ENTREVISTA DE PACO CERDÀ | FOTO DE PILAR CORTÉS
Un cooperante siempre es alguien admirable. Pero ayudar a los demás en el peligroso Afganistán roza el heroísmo. ¿Por qué ha elegido este camino?
Porque se trata de mi país y quiero ayudar a la gente más pobre en la medida de mis posibilidades. Si no les llega la ayuda que les ofrecemos, en muchas ocasiones acabarán muriendo.
Usted ha pasado de ser diputado en el Parlamento nacional a cooperante. ¿Hay más trabajo en la calle que en el despacho?
Sí, claro. El trabajo está en los pueblos, con la gente. Es evidente que también hay trabajo burocrático, pero yo toco muy poco la oficina y no paro de moverme por los pueblos más remotos para distribuir la ayuda.
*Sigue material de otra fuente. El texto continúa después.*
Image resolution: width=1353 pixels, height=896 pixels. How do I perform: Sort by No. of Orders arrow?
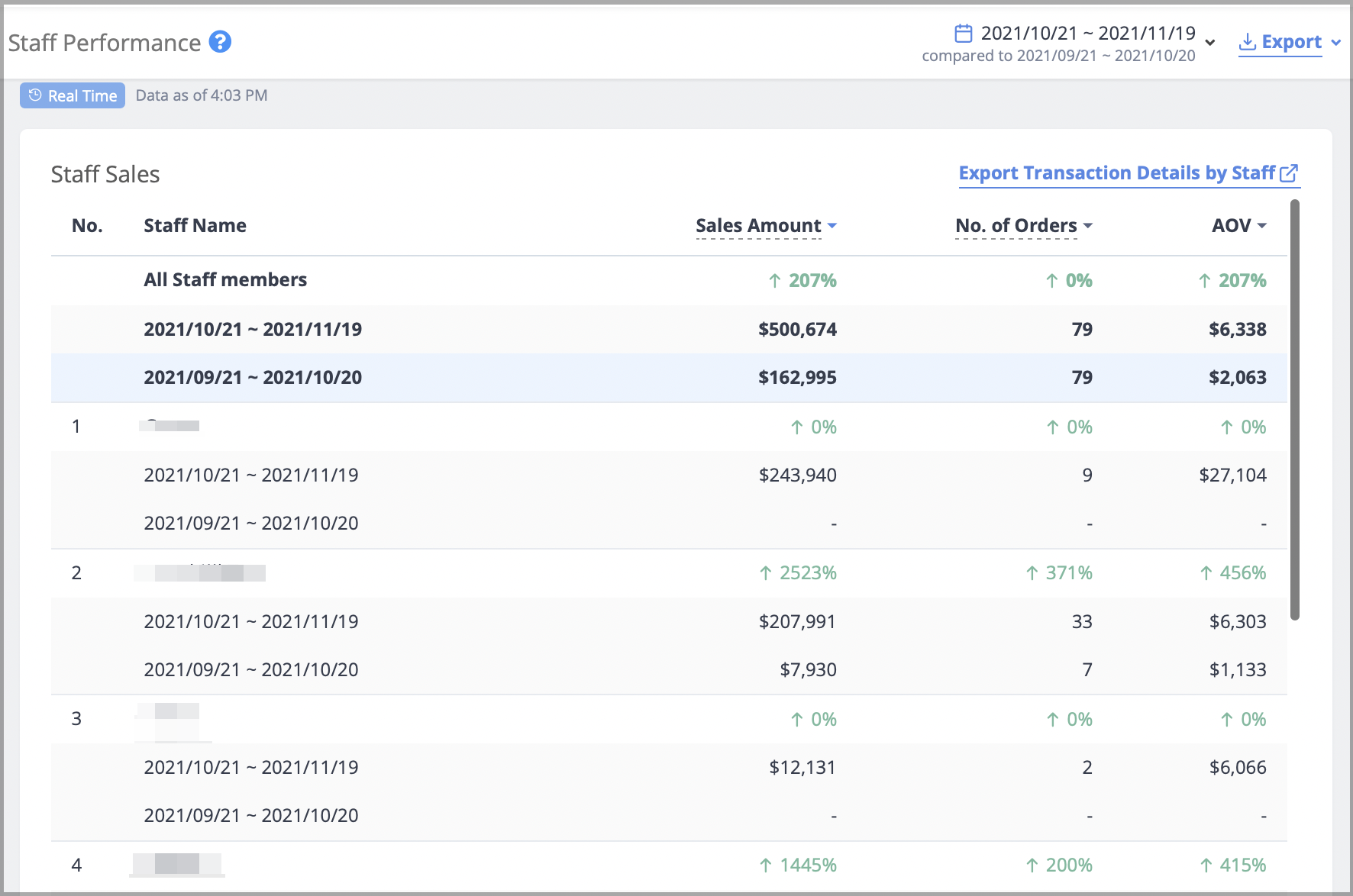tap(1088, 226)
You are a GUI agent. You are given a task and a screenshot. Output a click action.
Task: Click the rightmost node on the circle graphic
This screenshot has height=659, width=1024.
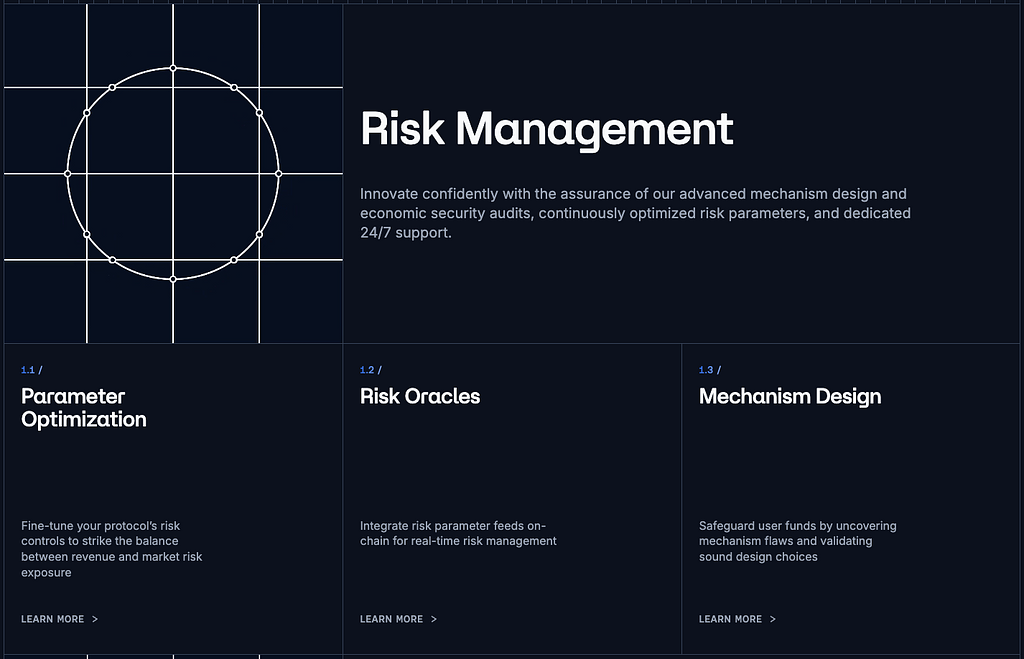(x=278, y=173)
¿Cuáles son las acciones más urgentes?
Lo más prioritario es llevar agua potable a los pueblos que carecen de ella, que son la gran mayoría. Después, necesitamos dar trabajo para que cada familia tenga ingresos. Hay otras necesidades. Una es potenciar el sistema educativo formando a profesores, facilitando material y construyendo colegios. Y la otra, apoyar la agricultura.
El invierno se antoja duro por el frío, la violencia y el encarecimiento de los alimentos…
Sí, yo estoy acostumbrado a las bajas temperaturas. ¡En algunas zonas llegamos hasta los 48 grados bajo cero! Lo más importante es que los caminos y las carreteras se limpien de nieve. Eso es crucial para acceder a los mercados y comprar alimentos, y para que los ciudadanos puedan recibir atención sanitaria. El año pasado recuerdo que tres mujeres embarazadas se encontraban muy mal y no podían ir al hospital. Al final, se limpiaron las carreteras y lograron salvarse ellas y salvar a sus bebés.
Nuestra imagen de Afganistán se reduce a violencia, talibanes y burkas.
Los talibanes son un grupo militar que luchan bajo el nombre del islam pero que tienen objetivos políticos y ambicionan el poder. No tienen nada que ver con la sociedad afgana.
Usted ha sido diputado, tiene una elevada cultura, sabe inglés… ¿Se pregunta qué hace trabajando de cooperante?
Es cierto que me han ofrecido otros trabajos más administrativos y burocráticos, pero yo he elegido esto. La gente me conoce, confía en mí. Eso me hace sentir a gusto.
¿Cómo que confían en usted?
Te pondré un ejemplo. Hace años, en un enfrentamiento asesinaron al gobernador de mi provincia y también a un talibán. Ambas partes me pidieron que hiciera de intermediario para el canje de los cuerpos. Porque me ven como un hombre de paz.
¿Qué bienestar es el que más le sorprende de nuestra sociedad?
Los niveles de vida son incomparables. Un afgano no puede ni soñar con vivir como vosotros. Tendrán que pasar cientos y cientos de años para que lleguemos a este nivel. En Afganistán, la gente piensa en dos cosas: cómo sobrevivir a la violencia y cómo conseguirá ése día la comida para seguir con vida. Lo que más me choca al venir aquí es que vuestras preocupaciones diarias son diferentes.
Son más banales.
Yo no diría eso. Son incomparables. En Afganistán, una madre quiere que su hijo descalzo tenga mejor ropa o sueña con un trozo de pan, nada de carne o arroz.
¿Por qué hay que ayudar a Afganistán?
Porque si no pacificamos Afganistán notarán las consecuencias en todas partes. Y, sobre todo, porque todos los seres humanos formamos parte de un mismo cuerpo. Si una parte sufre, las demás también.